The effect of non-Gaussian curvature perturbations on the formation of primordial black holes
J. C. Hidalgo
TL;DR
The paper investigates how non-Gaussian curvature perturbations, encoded by the bispectrum through $f_{\rm NL}$, affect primordial black hole formation. It constructs a non-Gaussian PDF to linear order in the three-point function, incorporating a windowed variance $\Sigma_{\mathcal{R}}^2$ and a scale-dependent quantity $\mathcal{J}$, and then propagates these statistics into the PBH abundance using the Press-Schechter framework. The analysis shows that the high-amplitude tail of perturbations—and hence PBH production—can be enhanced or suppressed depending on the sign of $f_{\rm NL}$, but when constrained by current $f_{\rm NL}$ limits and perturbative validity, the resulting bounds on $\Sigma_{\mathcal{R}}$ remain close to the Gaussian case. Consequently, non-Gaussian perturbations do not significantly alter the standard PBH formation picture, though they provide a way to constrain small-scale perturbations beyond CMB/LSS scales.
Abstract
This paper explores the consequences of non-Gaussian cosmological perturbations for the formation of primordial black holes (PBHs).

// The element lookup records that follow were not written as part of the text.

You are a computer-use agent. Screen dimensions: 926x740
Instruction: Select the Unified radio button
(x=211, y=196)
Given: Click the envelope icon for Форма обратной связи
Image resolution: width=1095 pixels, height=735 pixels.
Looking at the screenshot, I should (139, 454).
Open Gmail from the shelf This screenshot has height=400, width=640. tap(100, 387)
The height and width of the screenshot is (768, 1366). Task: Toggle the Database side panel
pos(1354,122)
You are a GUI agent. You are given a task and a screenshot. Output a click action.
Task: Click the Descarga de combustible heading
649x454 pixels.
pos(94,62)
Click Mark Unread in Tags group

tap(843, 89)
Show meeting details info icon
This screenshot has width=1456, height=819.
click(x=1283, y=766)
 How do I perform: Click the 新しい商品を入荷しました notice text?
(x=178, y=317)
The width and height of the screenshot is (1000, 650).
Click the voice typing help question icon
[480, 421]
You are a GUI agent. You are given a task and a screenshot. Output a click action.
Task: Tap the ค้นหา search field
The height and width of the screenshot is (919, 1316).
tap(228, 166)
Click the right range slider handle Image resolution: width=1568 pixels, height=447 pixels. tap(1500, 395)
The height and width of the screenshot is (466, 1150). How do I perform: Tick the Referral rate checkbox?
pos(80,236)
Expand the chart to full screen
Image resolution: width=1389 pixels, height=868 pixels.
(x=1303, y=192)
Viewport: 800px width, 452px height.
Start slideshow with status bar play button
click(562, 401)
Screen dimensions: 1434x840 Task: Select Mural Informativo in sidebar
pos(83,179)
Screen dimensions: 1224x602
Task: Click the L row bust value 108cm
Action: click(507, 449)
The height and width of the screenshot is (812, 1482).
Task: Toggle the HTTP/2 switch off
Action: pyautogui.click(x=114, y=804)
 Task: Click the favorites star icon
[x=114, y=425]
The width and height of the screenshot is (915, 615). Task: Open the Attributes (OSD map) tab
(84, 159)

A non-Gaussian probability distribution function (PDF) of curvature perturbations is presented with an explicit contribution from the three-point correlation function to linear order. The consequences of this non-Gaussian PDF for the large perturbations that form PBHs are then studied. Using the observational limits for the non-Gaussian parameter $f_{NL}$, new bounds to the mean amplitude of curvature perturbations are derived in the range of scales relevant for PBH formation.